На его старание никто не обращал внимания.
– Даже если мы как-то извернёмся и начнём деньги лопатой грести, всё равно это будет сверхкабала – на уголовников под такой процент пахать, – твердил своё доктор. – Хорошо же мы начинаем нашу сафарийскую мечту. Замараемся, потом никогда не отмоемся.
– Тебе было бы легче, если бы чиновники нас прикрыли?
– Да, легче, потому что чиновники хоть и дурное, но государство. А уголовники это вообще не люди, – запальчиво разорялся Вадим.
– Ну что ж, звучит очень убедительно, – неожиданно спокойно согласился Пашка.
Севрюгин мгновенно насторожился:
– Если думаешь, что их всех перестреляют и пересажают, то сильно ошибаешься, всегда найдётся кто-то, кто потребует вернуть должок.
– А мы в другом месте займём, – серьёзно отвечал ему сафарийский босс.
– И дальше что?
– Когда долгов у нас будет не полтора миллиона, а миллионов тридцать, тогда уголовники начнут оберегать нас как самую ценную свою добычу и создавать нам для работы любые условия. Неужели вы не понимаете, что брошенный нам вызов должен в каждом из нас вызвать такой подъём энергии и изобретательности, которого у нас никогда прежде не было. Да сделаем мы это, сделаем! Не знаю пока как, но обязательно сделаем.
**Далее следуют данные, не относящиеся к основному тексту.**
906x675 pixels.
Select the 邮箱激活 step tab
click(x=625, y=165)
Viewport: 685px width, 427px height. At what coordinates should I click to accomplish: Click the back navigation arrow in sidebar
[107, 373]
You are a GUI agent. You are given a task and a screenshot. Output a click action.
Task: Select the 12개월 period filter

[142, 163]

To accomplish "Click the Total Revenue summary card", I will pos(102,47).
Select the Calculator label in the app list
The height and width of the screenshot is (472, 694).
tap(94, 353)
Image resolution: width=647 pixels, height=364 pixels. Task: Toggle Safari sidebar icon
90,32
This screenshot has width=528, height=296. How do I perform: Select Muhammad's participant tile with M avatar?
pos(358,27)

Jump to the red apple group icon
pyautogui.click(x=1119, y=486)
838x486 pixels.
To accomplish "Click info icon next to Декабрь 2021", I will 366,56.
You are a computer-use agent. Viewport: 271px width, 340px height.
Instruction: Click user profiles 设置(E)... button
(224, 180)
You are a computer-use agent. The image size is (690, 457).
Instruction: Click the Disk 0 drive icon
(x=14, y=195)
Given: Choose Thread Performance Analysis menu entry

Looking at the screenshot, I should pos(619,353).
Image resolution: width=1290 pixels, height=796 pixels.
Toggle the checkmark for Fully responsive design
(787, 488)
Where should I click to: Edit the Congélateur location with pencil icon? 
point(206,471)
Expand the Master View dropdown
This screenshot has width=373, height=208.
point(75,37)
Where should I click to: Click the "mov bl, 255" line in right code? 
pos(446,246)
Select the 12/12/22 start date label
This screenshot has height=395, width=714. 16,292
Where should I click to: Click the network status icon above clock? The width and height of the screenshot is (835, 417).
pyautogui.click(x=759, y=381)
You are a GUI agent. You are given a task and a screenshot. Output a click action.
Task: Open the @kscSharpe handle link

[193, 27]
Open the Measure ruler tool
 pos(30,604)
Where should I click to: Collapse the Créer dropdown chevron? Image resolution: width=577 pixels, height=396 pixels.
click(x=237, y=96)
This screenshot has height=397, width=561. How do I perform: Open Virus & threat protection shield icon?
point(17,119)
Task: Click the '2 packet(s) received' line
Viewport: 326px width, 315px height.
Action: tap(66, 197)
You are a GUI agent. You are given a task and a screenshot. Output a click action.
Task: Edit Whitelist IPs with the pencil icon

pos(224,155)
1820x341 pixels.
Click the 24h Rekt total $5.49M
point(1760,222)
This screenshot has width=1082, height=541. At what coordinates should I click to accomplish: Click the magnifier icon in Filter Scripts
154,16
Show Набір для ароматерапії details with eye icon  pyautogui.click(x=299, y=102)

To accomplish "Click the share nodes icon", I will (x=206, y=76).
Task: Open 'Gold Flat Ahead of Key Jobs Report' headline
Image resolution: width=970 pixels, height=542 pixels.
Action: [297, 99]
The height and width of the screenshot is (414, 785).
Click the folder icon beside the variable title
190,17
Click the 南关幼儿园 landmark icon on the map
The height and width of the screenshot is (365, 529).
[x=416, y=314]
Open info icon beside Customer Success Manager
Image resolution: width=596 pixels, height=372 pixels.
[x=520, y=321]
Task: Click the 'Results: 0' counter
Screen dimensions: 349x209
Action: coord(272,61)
Мы слушали его и не могли понять, кто больший сумасшедший: он или мы, так доверяющие ему.
Новый год снова был проведён в Сафари по гамбургскому счёту. Собралось больше ста взрослых и до сорока детей, едва разместившись за вынесенными на Променад тридцатью столиками. Причём самих сафарийцев набралось меньше половины. Но именно для них были наши главные козыри: премиальная лотерея и торжественный переход части общинников в более высокие разряды.
Полушутливое прозвище командора уже давно закрепилось за Воронцом, поэтому новый шестой разряд мы так и назвали командорским. Заодно всех списочных сафарийцев и приживалов для удобства поделили уже не тайно, а вслух на четыре командорства. До этого у нас практиковались мелкие бригады, но жизнь в Галере диктовала более гибкую универсальность и оперативность, поэтому командоры сами подбирали себе наиболее сбалансированную команду, чтобы имелся свой бухгалтер и снабженец, пекарь и уборщица, бард и московский выпускник.
– А в чём здесь будет смысл? – как всегда оппонировал Заремба.
– Будем изыскивать неучтённые резервы соцсоревнования, – со своим коронным прищуром отвечал ему Пашка.
И с 1 января 1986 года Сафари проснулось при новом общественном строе, при еженедельных римских консульствах. Чтобы дать возможность приходящим дачникам пахать у нас по выходным, раз навсегда был установлен сафарийский выходной день – понедельник, после которого в шесть утра во вторник очередное командорство в Сафари становилось на вахту и ровно через неделю сдавало её следующей смене. При незыблемости сафарийской верховной власти такой подход стал лучшим громоотводом как командирским закидонам зграи, так и бунтарским поползновениям низов, не давая им из-за краткости срока выделить из своей среды реального лидера. Ведь в отличие от Пашки ни я, ни Аполлоныч, ни даже Севрюгин даром предводительствовать не обладали.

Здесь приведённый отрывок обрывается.